JOB
Update the items below by replacing every "pixels" with "px" and keeping everything else unchanged. Leave the pictures out of your answer.

(Dataset excerpt)

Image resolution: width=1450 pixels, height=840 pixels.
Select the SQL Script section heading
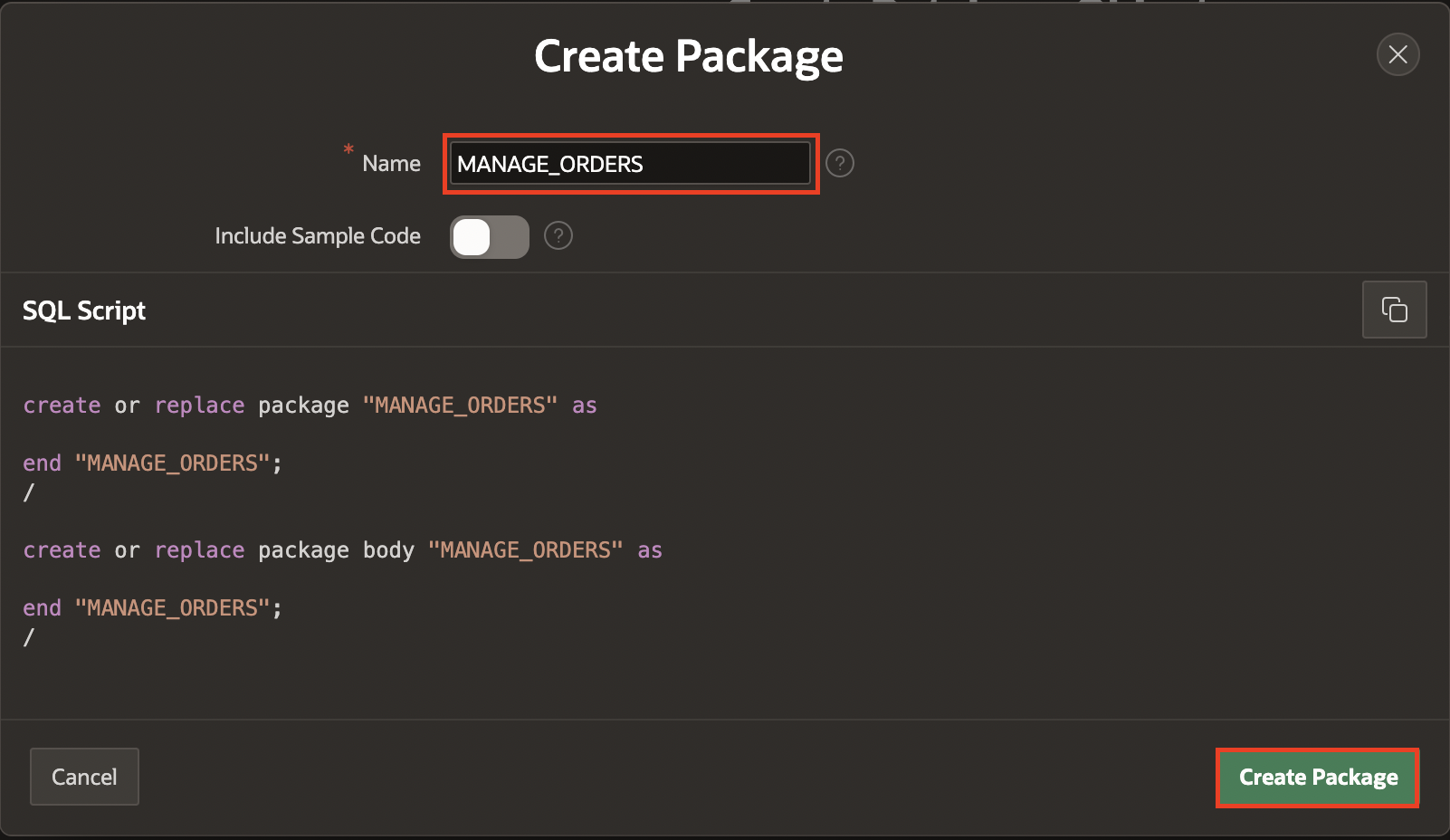coord(84,310)
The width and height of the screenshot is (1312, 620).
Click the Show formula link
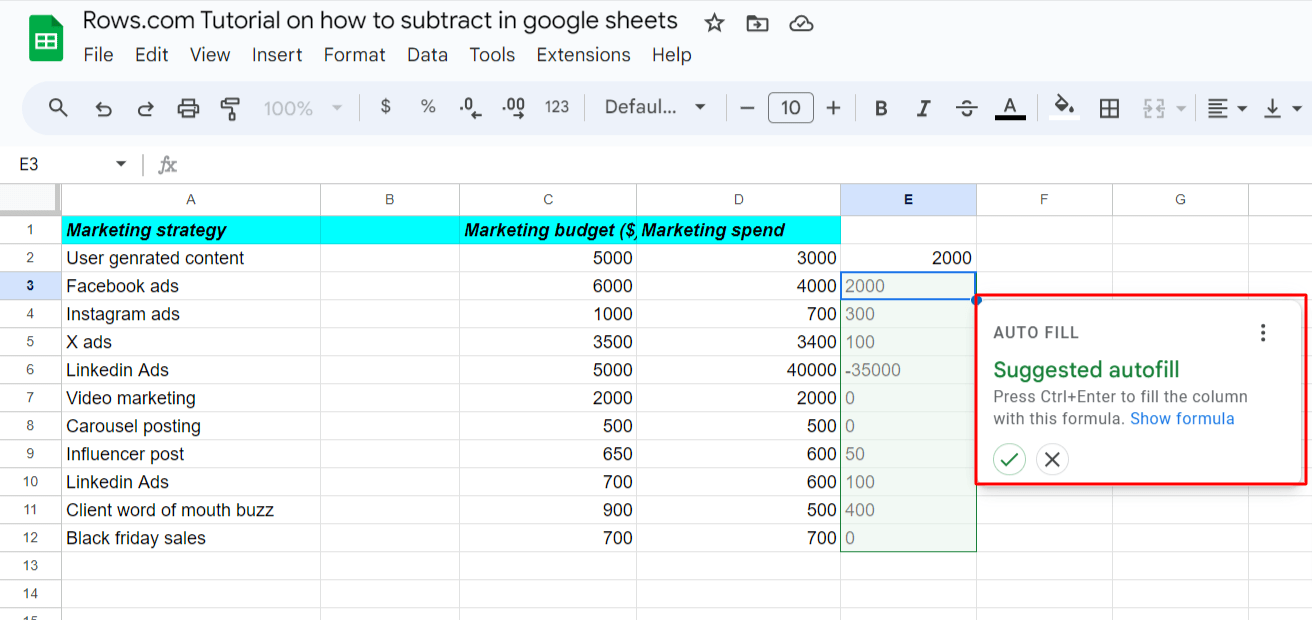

TASK OUTPUT
Image resolution: width=1450 px, height=840 px.
Select the SQL Script section heading
coord(84,310)
The width and height of the screenshot is (1312, 620).
Click the Show formula link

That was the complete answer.